### Задания для работы:
- 1) Когда, согласно отрывку об экспедиции Ливингстона, кончились леса?
- 2) Выведите, пожалуйста, дословно часть отрывка об экспедиции Ливингстона от «Не прошло и» до «отправит их домой.».
- 3) Продолжите отрывок об экспедиции Ливингстона, начав сразу после его последнего предложения.

65919.fb2
В начале мая леса кончились. Теперь уже не было нужды пробираться через заросли с топором. Низкорослая, скудная трава, покрывавшая равнину, усеянную колючим кустарником, поблекла и пожелтела: наступило засушливое время. У местных жителей не осталось никаких продовольственных запасов, поэтому ничего нельзя было достать. Ливингстон высылал в разных направлениях партии для поисков продовольствия. Но они нередко возвращались с пустыми руками. И лишь кое-где, и то за непомерную плату, удавалось достать что-то. А про запас уже не оставалось ничего.
Не прошло и двух месяцев, как экспедиция начала свой путь, а сипаи уже отказываются идти дальше, ссылаясь на усталость. Ливингстон пообещал, что скоро отправит их домой.

[Записи из набора данных]
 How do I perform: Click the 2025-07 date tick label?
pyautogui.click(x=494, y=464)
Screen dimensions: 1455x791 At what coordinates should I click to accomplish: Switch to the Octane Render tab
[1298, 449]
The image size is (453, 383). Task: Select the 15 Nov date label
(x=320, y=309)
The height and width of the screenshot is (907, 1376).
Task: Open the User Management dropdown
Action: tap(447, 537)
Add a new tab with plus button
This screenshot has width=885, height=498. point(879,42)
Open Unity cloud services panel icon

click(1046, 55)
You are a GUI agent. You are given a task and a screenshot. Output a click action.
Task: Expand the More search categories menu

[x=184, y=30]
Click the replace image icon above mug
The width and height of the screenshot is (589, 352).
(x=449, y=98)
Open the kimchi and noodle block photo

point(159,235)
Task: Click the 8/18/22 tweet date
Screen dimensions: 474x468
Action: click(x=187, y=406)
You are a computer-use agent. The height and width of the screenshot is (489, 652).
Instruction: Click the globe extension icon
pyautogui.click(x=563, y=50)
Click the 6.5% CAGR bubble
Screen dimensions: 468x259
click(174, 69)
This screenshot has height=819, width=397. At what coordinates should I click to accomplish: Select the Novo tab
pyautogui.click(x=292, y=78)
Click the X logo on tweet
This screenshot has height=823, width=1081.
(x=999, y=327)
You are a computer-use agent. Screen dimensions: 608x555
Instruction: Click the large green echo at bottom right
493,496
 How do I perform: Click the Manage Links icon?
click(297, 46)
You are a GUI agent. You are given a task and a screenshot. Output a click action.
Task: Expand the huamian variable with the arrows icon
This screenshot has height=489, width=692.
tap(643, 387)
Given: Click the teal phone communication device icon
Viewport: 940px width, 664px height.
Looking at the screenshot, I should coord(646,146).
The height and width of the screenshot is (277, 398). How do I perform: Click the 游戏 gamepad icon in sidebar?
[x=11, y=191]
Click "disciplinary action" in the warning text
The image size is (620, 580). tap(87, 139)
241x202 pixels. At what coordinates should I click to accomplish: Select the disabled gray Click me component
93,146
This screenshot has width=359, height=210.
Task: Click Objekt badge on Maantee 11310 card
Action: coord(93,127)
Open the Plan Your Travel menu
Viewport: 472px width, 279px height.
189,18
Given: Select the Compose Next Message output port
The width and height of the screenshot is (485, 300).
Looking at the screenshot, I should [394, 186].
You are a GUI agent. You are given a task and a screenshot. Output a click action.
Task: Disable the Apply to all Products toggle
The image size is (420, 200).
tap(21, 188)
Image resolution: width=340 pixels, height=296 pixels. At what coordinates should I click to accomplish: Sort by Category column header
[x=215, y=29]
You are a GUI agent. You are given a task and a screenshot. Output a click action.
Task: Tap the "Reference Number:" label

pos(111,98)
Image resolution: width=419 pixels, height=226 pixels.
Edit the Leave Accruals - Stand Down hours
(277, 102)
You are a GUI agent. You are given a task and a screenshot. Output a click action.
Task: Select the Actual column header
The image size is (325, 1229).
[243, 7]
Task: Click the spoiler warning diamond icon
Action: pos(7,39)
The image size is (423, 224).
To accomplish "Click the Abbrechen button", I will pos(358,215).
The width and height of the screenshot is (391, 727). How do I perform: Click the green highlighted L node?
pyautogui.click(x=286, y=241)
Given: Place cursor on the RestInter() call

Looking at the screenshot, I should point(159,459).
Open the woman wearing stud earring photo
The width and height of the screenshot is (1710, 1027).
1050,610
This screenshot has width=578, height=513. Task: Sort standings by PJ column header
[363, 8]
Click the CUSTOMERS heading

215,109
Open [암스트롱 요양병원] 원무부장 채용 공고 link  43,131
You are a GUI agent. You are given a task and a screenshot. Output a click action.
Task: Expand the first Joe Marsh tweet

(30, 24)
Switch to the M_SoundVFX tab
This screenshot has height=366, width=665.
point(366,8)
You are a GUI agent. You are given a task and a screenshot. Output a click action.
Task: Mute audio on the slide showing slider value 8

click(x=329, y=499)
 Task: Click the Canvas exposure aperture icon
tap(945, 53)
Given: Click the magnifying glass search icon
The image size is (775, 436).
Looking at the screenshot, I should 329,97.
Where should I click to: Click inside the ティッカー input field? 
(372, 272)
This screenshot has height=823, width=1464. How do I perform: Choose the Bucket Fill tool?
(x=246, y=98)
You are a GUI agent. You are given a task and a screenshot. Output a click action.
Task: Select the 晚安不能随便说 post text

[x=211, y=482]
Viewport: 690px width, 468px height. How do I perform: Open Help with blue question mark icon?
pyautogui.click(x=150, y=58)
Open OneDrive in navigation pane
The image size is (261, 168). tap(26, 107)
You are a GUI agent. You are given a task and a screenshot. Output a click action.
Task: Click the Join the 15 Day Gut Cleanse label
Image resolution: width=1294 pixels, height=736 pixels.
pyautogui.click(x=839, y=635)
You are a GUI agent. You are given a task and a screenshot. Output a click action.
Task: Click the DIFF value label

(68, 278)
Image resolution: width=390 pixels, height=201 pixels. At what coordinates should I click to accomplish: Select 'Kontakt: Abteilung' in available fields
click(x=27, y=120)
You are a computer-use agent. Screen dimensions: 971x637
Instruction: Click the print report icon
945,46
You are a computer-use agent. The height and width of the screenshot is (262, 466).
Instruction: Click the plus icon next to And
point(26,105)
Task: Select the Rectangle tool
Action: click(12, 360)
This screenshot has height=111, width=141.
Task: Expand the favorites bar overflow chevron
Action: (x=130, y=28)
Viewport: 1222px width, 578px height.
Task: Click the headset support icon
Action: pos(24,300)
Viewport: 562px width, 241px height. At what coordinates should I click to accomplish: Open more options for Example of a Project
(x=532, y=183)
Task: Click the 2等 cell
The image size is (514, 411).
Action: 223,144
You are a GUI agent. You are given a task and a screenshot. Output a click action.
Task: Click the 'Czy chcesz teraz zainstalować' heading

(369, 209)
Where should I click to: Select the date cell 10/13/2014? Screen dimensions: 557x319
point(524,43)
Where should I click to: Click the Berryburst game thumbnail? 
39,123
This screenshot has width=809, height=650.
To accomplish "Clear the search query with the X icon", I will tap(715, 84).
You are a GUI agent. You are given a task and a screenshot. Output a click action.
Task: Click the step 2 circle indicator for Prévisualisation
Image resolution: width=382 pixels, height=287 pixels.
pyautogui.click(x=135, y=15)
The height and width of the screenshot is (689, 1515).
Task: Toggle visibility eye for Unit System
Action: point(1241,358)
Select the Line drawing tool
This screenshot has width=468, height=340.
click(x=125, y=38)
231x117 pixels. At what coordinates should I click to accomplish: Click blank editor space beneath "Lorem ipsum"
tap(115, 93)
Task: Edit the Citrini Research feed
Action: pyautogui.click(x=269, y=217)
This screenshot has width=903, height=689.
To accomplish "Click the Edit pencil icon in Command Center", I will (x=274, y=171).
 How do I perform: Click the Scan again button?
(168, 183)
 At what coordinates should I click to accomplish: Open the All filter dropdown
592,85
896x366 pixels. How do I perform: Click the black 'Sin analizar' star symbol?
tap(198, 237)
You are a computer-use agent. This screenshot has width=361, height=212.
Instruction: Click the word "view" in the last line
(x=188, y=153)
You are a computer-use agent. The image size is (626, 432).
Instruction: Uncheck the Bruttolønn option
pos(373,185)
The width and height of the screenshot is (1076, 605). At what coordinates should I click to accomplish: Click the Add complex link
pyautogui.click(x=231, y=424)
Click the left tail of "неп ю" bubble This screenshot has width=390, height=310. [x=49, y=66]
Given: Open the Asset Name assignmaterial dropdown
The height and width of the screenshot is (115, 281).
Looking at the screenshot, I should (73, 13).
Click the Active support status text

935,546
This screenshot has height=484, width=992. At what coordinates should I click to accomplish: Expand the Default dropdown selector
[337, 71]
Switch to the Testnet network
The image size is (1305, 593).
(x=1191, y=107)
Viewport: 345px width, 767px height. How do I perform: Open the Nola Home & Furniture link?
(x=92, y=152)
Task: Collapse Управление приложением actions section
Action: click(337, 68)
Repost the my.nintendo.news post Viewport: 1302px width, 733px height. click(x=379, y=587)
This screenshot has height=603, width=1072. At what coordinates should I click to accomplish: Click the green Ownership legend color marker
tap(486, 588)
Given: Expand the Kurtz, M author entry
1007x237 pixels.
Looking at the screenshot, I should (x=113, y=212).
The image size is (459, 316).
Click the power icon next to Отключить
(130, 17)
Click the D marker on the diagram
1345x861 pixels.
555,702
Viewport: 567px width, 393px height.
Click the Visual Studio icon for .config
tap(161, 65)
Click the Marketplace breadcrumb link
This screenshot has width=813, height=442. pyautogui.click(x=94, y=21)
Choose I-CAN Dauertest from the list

### Ответы по порядку:
- 1) В начале мая.

- 2)
Не прошло и двух месяцев, как экспедиция начала свой путь, а сипаи уже отказываются идти дальше, ссылаясь на усталость. Ливингстон пообещал, что скоро отправит их домой.

- 3)
В один июньский день все двадцать четыре носильщика, завербованные на побережье, вдруг сложили свой груз и отказались идти дальше: они опасались, что на обратном пути попадут в руки работорговцев. Их страх, к сожалению, не был лишен основания. Ливингстону не оставалось ничего другого, как выплатить носильщикам положенное и отпустить их. С их уходом отряд потерял более трети состава экспедиции. Кроме того, он лишился и нескольких вьючных животных. Теперь экспедиция целиком зависела от постоянно сменявшихся местных носильщиков, но они опасались слишком удаляться от своей деревни из-за страха перед охотниками за невольниками. Ливингстону часто приходилось вести длительные переговоры, чтобы получить новых носильщиков.
Кровавый след работорговцев
Ливингстон намеревался идти вверх по долине Рувумы к самой середине озера Ньяса, там переправиться через него и затем следовать тем путем, которым шел в 1863 году. Вскоре он заметил, что вышел на тропу работорговцев.
Однажды ночью Ливингстон увидел, как у двери хижины, предоставленной ему для ночлега вождем деревни, проходил факельщик, а за ним следовали две женщины, закованные в цепи. Сзади шел мужчина с ружьем. Безмолвно, как привидения, прошли четыре фигуры и также беззвучно исчезли во мраке ночи. Вождь деревни, которого Ливингстон стал расспрашивать на следующий день об этом ночном происшествии, немного смутился и увильнул от ответа. Однако путешественник понял, что вождь терпимо относится к тому, что его люди продают своих же собратьев, и, конечно, имеет от этого какую-то выгоду.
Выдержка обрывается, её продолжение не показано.